Si el Chavo del 8 describiera a Quico, quizá diría que es presumido y egoísta; la Chilindrina le gritaría en la cara que es muy menso, y doña Florinda, sin pensarlo, se jactaría de su “tesoro”.
La poseedora de los eternos rulos es una de esas madres sobreprotectoras que, en su afán de perfección, crió al más claro ejemplo del complejo de Edipo.
Doña Florinda bien podría estar sacudiendo el polvo, horneando pasteles, preparando café o en pleno idilio amoroso con el profesor Jirafales, que el estrepitoso llanto de su hijo saca a flote sus más básicos instintos maternales.
Antes de estirar la mano para cachetear al pobre de don Ramón, ni una sola vez se detuvo a cuestionar la inocencia de su retoño. Él es siempre una víctima, un desvalido a quien, sin embargo, permite faltar al respeto a sus mayores.
Florinda Corcuera y Villalpando, viuda de un capitán de la Armada mexicana que murió en cumplimiento de sus deberes y que hoy descansa en “pez”, se dio a la tarea de criar sola a su único hijo con un estilo de vida de “alta” en medio de una humilde vecindad donde abunda eso que ella llama la “chusma”.
Por eso, hace que Quico vista siempre un traje de marinerito que poco combina con sus tenis de color blanco impecable. Si algo no tolera doña Florinda es ver a su hijo tan mugroso como el huérfano Chavo.
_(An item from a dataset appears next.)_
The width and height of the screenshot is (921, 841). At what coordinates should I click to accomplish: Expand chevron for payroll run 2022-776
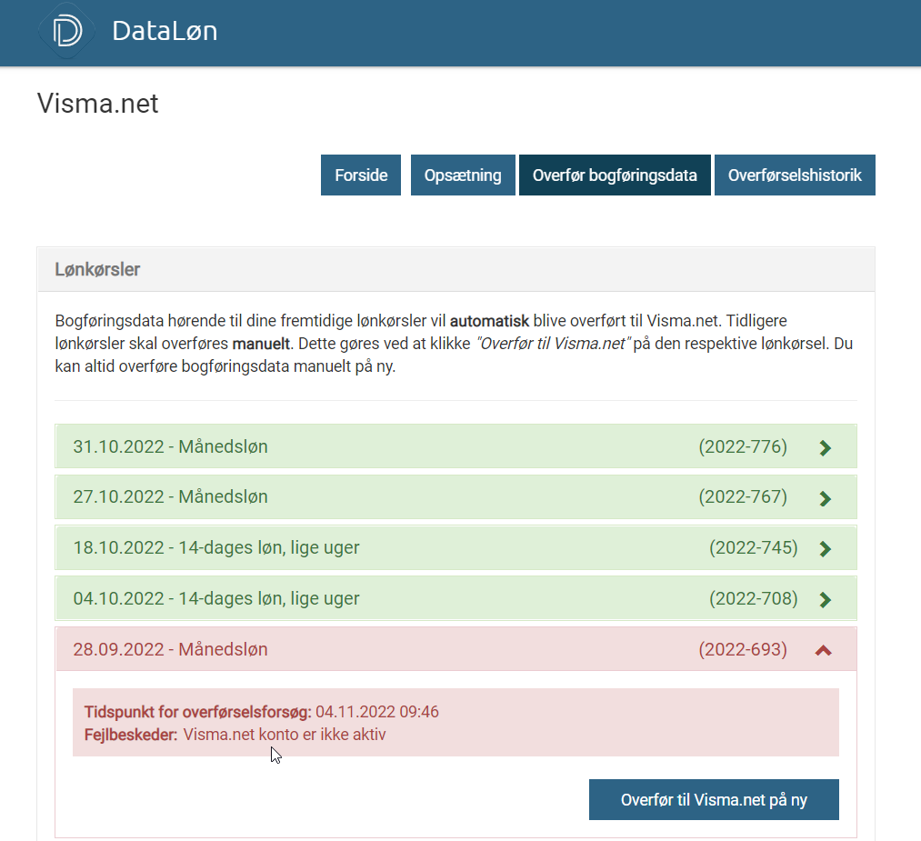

Ella convirtió el apartamento número 14 en la juguetería que hubiese soñado cualquier niño en los años 70: pelotas de colores, trompos, globos inflados con helio, barquitos de plástico, historietas, un carro de bomberos y un disfraz de pirata.
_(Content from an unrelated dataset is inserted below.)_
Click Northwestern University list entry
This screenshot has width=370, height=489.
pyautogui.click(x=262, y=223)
La bolsa de su delantal es la caja chica de Quico para comprar tortas de jamón y queso, paletas de caramelo y cuanta cosa quiera el engreído niño. El único capricho que jamás podrá complacerle es el de su anhelada pelota cuadrada.
Doña Florinda paga la renta siempre a tiempo y, cuando las limitaciones económicas de su pensión de viudez se tornaron evidentes, no dudó en sacar provecho de sus habilidades culinarias. Por eso, puso un puesto callejero de churros, pese a que ella es la primera defensora de las normas de salubridad, pues tantos microbios producen tifoidea.
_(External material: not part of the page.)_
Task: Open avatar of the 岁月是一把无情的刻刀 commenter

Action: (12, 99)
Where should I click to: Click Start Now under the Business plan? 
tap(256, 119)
Eso sí, empuñaría el abanico de periódicos para espantarles las moscas. “¿Qué dirían nuestras amistades de la alta, si doña Florinda y su heredero se pusieran a vender churros en la calle?”, dijo alguna vez.
Luego compró un restaurante cercano a la vecindad que estaba en la quiebra, al que se rehusa llamarle “fonda”, como le dicen todos sus clientes y pedigüeños vecinos.
Pese a que las arrugas de esta vieja chancluda , ¡corrección, de doña Florinda!, le delatan unas cuatro décadas de edad, sigue siendo una cursi que quiere darse otra oportunidad en el amor; pero muy a cuentagotas.
El ramo de rosas rojas que le lleva por las tardes el profesor Jirafales le sorprende cada vez con la misma intensidad, y, ¿quién sabe? puede ser que un día sus tacitas de café surtan efecto. Bien lo dice Quico: ¡11 más de esas y estrena papi nuevo!